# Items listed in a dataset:
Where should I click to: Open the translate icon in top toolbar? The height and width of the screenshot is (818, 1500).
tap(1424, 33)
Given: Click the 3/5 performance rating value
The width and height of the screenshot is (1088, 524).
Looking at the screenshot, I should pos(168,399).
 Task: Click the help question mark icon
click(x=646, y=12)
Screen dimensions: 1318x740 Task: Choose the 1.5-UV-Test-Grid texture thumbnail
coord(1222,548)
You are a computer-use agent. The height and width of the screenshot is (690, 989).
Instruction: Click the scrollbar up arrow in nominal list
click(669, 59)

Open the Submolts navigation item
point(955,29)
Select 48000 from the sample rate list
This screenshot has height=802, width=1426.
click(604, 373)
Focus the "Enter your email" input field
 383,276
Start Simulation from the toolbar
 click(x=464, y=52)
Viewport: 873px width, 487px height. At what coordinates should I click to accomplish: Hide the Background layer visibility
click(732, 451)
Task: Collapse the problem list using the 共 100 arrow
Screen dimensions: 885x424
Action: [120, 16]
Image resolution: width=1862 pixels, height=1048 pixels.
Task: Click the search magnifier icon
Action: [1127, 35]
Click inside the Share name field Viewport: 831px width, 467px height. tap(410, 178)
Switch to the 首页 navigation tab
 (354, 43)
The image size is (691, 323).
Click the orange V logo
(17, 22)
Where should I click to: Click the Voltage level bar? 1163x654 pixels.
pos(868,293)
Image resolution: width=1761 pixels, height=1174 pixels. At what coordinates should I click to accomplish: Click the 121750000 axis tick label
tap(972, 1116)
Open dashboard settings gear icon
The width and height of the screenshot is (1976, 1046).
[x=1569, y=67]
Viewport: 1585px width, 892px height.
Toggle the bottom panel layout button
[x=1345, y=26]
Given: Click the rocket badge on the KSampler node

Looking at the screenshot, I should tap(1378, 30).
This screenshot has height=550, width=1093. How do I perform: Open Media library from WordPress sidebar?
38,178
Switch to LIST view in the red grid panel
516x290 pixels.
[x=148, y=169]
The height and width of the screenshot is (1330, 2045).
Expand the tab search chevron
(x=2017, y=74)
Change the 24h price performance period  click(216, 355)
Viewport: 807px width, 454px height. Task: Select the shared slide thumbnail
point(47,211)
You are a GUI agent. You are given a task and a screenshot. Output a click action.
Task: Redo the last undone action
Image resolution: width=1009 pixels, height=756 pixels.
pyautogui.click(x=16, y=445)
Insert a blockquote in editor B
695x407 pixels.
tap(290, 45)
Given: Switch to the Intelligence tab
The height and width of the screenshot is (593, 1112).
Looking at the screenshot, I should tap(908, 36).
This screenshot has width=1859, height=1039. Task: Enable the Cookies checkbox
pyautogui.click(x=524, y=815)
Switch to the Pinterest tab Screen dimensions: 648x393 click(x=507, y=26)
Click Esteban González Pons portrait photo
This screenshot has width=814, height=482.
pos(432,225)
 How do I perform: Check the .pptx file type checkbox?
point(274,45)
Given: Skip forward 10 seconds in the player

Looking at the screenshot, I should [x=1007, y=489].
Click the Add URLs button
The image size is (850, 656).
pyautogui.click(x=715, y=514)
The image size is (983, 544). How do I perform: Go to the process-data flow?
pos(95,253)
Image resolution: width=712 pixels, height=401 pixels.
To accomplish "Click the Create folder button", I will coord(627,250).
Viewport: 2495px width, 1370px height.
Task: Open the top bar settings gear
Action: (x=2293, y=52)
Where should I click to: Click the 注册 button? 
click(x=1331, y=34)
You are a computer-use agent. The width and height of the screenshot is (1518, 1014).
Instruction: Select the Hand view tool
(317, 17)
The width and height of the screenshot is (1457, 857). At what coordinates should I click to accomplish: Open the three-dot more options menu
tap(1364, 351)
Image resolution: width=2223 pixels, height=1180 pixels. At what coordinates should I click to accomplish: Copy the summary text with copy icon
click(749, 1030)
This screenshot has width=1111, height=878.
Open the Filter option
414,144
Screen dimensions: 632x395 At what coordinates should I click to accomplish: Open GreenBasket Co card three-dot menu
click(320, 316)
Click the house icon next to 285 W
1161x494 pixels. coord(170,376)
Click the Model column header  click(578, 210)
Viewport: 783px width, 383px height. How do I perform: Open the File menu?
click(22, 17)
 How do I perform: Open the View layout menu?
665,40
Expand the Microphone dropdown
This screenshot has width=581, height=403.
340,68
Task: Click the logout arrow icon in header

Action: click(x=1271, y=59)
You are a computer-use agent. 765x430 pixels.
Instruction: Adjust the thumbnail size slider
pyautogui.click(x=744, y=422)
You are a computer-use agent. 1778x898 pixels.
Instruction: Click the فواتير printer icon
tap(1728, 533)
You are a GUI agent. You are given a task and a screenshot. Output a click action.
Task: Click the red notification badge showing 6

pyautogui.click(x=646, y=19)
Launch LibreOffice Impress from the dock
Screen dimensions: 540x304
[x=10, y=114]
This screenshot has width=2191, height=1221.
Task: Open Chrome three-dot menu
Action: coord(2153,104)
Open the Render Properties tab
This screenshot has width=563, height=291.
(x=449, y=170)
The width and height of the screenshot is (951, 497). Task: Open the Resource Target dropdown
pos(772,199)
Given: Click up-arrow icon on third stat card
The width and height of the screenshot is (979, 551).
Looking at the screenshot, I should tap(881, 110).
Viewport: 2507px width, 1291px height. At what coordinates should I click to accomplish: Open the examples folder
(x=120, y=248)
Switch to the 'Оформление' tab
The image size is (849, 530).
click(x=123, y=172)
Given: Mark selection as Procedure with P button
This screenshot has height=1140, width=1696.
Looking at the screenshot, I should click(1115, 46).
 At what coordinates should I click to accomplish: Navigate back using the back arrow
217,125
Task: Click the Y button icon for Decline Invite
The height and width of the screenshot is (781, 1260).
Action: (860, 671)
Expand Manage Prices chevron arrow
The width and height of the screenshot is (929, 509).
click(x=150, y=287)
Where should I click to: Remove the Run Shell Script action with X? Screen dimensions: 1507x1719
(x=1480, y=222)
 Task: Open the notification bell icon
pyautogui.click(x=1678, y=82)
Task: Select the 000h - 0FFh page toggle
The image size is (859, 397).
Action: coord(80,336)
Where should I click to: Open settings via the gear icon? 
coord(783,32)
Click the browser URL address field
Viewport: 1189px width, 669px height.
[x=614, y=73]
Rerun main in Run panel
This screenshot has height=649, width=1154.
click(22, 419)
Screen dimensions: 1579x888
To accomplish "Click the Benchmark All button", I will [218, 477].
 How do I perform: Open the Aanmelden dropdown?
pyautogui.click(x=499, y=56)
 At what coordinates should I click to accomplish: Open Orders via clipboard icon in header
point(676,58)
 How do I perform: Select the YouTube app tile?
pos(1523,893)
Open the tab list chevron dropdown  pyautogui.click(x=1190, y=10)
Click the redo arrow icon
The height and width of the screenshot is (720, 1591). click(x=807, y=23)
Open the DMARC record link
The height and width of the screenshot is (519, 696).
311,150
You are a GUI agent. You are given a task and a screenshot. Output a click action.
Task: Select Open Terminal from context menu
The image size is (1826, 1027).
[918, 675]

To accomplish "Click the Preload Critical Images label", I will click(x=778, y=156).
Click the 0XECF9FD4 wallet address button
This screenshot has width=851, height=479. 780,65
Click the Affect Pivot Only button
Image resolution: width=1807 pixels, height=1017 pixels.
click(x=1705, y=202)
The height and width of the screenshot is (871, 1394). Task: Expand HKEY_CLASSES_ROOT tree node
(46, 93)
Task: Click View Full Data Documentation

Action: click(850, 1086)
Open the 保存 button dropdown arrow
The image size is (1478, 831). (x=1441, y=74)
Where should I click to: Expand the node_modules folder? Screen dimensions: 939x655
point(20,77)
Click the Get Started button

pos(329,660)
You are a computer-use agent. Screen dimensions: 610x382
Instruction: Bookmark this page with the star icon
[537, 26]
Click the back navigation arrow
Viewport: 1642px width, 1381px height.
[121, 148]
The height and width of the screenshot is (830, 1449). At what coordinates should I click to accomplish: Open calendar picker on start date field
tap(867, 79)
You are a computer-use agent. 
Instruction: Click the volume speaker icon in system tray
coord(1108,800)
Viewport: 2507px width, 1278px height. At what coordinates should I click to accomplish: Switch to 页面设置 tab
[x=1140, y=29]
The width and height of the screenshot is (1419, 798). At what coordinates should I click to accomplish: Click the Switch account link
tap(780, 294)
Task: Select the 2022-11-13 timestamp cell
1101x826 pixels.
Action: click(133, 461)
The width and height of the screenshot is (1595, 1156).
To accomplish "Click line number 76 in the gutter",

# TASK OBJECTIVE:
The required output is the stretch of entries above from the line containing "Screen dimensions: 1318x740" through the line containing "The height and width of the screenshot is (1330, 2045).", reproduced exactly.

# ANSWER TO THE EXERCISE:
Screen dimensions: 1318x740 Task: Choose the 1.5-UV-Test-Grid texture thumbnail
coord(1222,548)
You are a computer-use agent. The height and width of the screenshot is (690, 989).
Instruction: Click the scrollbar up arrow in nominal list
click(669, 59)

Open the Submolts navigation item
point(955,29)
Select 48000 from the sample rate list
This screenshot has height=802, width=1426.
click(604, 373)
Focus the "Enter your email" input field
 383,276
Start Simulation from the toolbar
 click(x=464, y=52)
Viewport: 873px width, 487px height. At what coordinates should I click to accomplish: Hide the Background layer visibility
click(732, 451)
Task: Collapse the problem list using the 共 100 arrow
Screen dimensions: 885x424
Action: [120, 16]
Image resolution: width=1862 pixels, height=1048 pixels.
Task: Click the search magnifier icon
Action: [1127, 35]
Click inside the Share name field Viewport: 831px width, 467px height. tap(410, 178)
Switch to the 首页 navigation tab
 (354, 43)
The image size is (691, 323).
Click the orange V logo
(17, 22)
Where should I click to: Click the Voltage level bar? 1163x654 pixels.
pos(868,293)
Image resolution: width=1761 pixels, height=1174 pixels. At what coordinates should I click to accomplish: Click the 121750000 axis tick label
tap(972, 1116)
Open dashboard settings gear icon
The width and height of the screenshot is (1976, 1046).
[x=1569, y=67]
Viewport: 1585px width, 892px height.
Toggle the bottom panel layout button
[x=1345, y=26]
Given: Click the rocket badge on the KSampler node

Looking at the screenshot, I should tap(1378, 30).
This screenshot has height=550, width=1093. How do I perform: Open Media library from WordPress sidebar?
38,178
Switch to LIST view in the red grid panel
516x290 pixels.
[x=148, y=169]
The height and width of the screenshot is (1330, 2045).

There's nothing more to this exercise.